Déjà avec "Propaganda", le groupe français avait fait un retour tonitruant sur la scène rock hexagonale. Après l’attentat de Charlie, No One Is Innocent avait crié sa rage et avait repris son arme, la seule dont il dispose : la musique. Trois ans après, la hargne est toujours intacte- d'ailleurs elle l’est depuis la création du groupe il y a vingt-cinq ans. Mais l’émotion a cédé la place aux interrogations. Comment la politique internationale au Moyen Orient a pu fabriquer le ‘Frankenstein’ dont nous subissons les assauts aujourd’hui ? Comment lutter contre ‘Les Revenants’, « ces jeunes loups solitaires, la foi entre les dents » puisque « leur paradis est notre enfer » ? Les textes de Kemar, à l’écriture directe et efficace, abordent les sujets de front. C’est l’essence même du rock engagé. Pas le temps de tergiverser, il faut réagir ou mourir. Pour le combo parisien, c’est une question de survie musicale.
Et justement, musicalement, "Frankenstein" est un véritable brûlot. Doté d’une production et d’un mastering énormes, l’album enchaîne les riffs comme autant d’uppercuts dans le ventre mou du rock hexagonal. Les guitaristes Shanka et Popy s’en donnent à cœur joie et assènent les directs du gauche, renvoyant l’auditeur dans les cordes dès le premier morceau (‘A La Gloire Du Marché’). Le match est plié en onze rounds de maximum quatre minutes chacun pendant lesquels nos rois du ring enchaînent les titres heavy rock (‘Ali’, ‘Teenage Demo’), rock indus (‘Frankenstein’), metal alternatif proche de Rage Against The Machine (‘Madking’, ‘Hold-Up’), grunge psychédélique (‘Nous Sommes La Nuit’) et punk vitaminé (‘What The Fuck’). La musique colle aux textes avec une précision redoutable, avec comme point d’orgue le morceau ‘Les Revenants’ qui symbolise à lui seul le soin avec lequel le groupe a peaufiné son septième opus.
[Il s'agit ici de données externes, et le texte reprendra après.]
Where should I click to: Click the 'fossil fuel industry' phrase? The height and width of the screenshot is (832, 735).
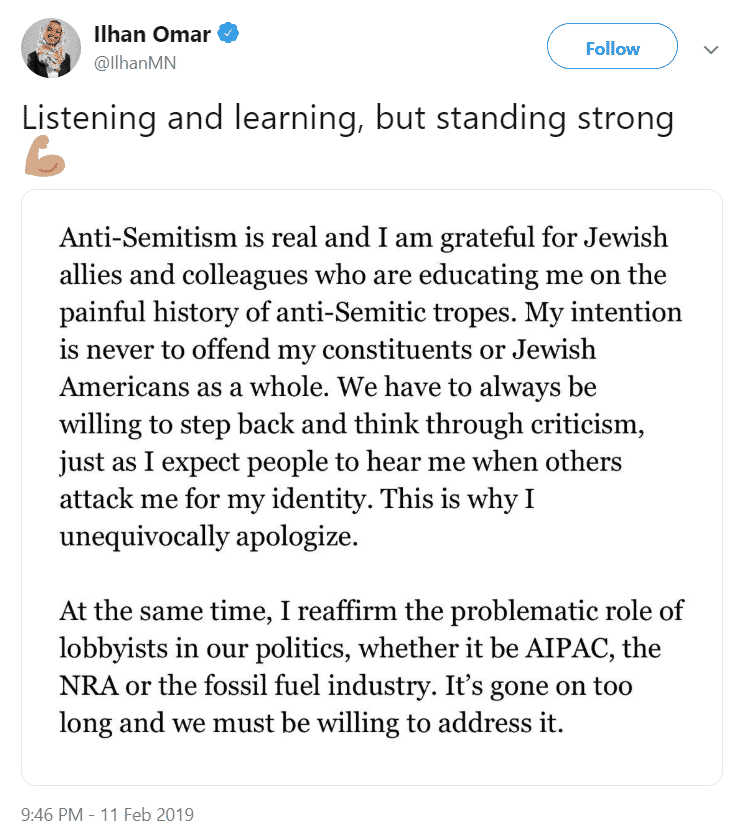coord(320,686)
L’album se clôt par une reprise de ‘Paranoid’ de Black Sabbath, hommage très réussi aux pères fondateurs du heavy metal et relique d’un passé où nos aînés croyaient dur comme fer que le rock pouvait changer le monde. No One Is Innocent veut y croire encore. Et à l’écoute de "Frankenstein", sans contexte le meilleur album du quintet à ce jour, nous nous surprenons à vouloir y croire aussi.